Saved data entries
···

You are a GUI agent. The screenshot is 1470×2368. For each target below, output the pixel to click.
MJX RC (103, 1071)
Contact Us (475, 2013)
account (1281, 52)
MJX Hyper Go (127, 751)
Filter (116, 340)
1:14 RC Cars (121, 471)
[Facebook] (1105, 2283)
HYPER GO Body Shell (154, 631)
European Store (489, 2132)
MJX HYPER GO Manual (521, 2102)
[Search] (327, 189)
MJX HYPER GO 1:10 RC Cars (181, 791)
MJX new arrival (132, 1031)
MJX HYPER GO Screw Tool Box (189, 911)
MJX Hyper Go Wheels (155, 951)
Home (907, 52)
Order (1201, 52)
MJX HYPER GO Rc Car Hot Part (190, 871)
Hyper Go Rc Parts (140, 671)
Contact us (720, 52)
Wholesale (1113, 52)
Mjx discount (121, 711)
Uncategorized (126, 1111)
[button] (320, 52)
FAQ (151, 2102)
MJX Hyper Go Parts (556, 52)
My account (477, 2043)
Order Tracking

···

◆ ASSIGNMENT:
May I have exactly the lines from the one containing "Mjx discount (121, 711)" through the last line of the data, both included?

◆ EXERCISE OUTPUT:
Mjx discount (121, 711)
Uncategorized (126, 1111)
[button] (320, 52)
FAQ (151, 2102)
MJX Hyper Go Parts (556, 52)
My account (477, 2043)
Order Tracking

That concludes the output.